*** Source material ***

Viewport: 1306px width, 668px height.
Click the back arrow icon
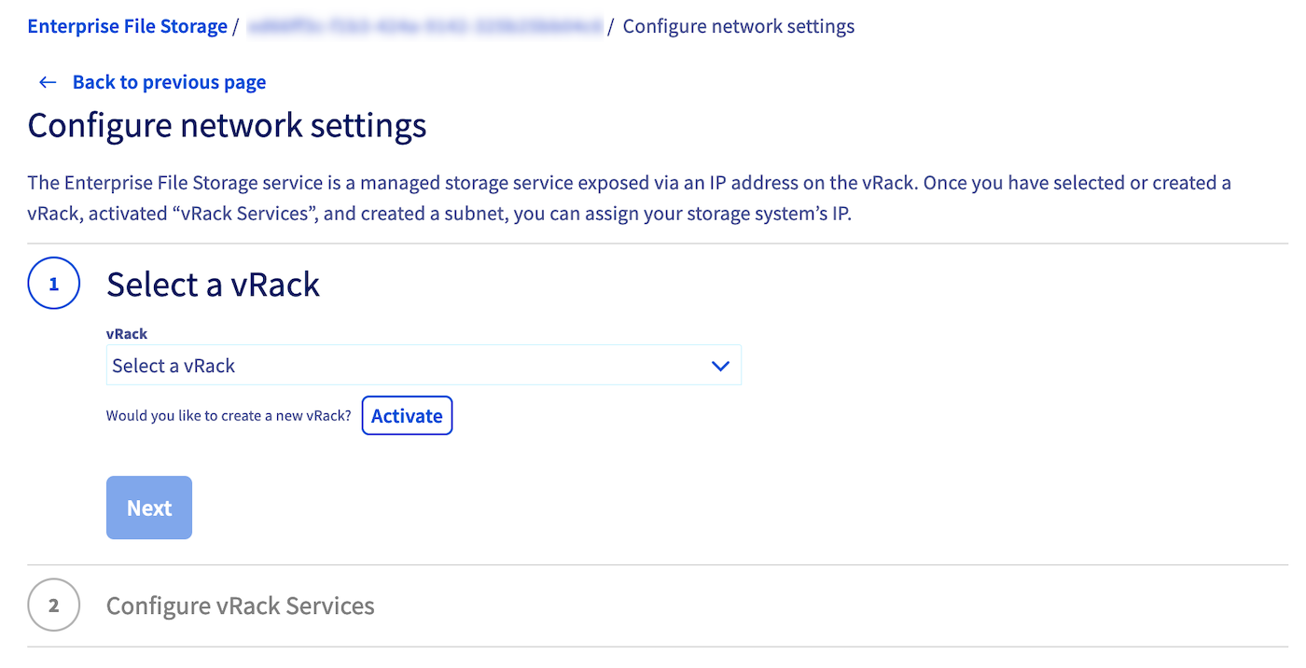click(x=48, y=83)
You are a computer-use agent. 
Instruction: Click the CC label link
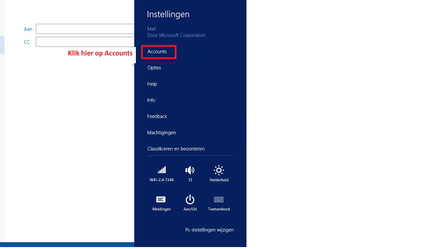[x=27, y=42]
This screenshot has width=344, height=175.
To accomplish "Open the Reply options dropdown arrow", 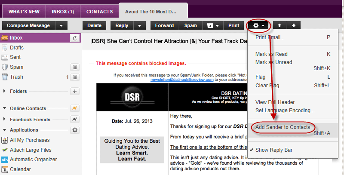I will (140, 26).
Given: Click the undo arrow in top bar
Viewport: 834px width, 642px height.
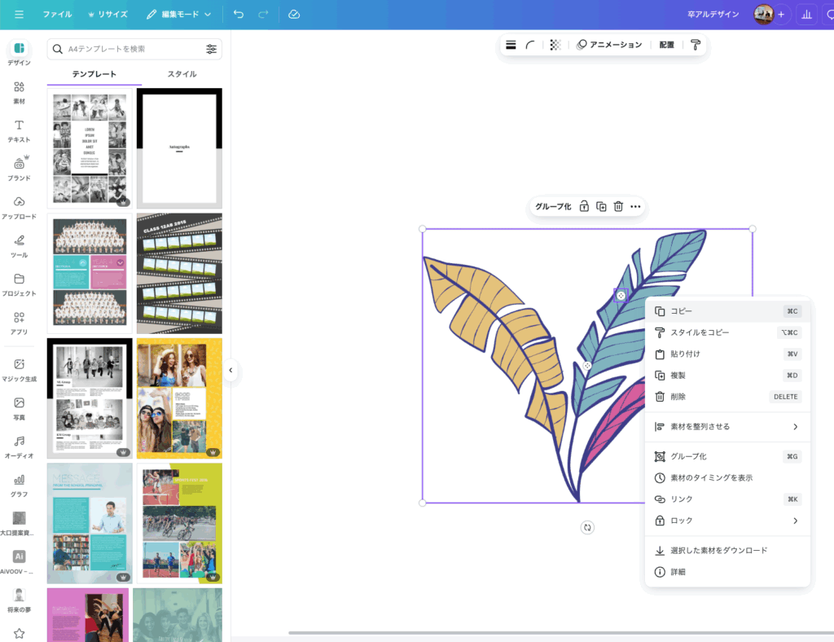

*** End of Source material ***

Goal of the exercise
Which of the lines in the data contain the string "height"? Return each one.

Result for this exercise
Viewport: 1306px width, 668px height.
This screenshot has width=344, height=175.
Viewport: 834px width, 642px height.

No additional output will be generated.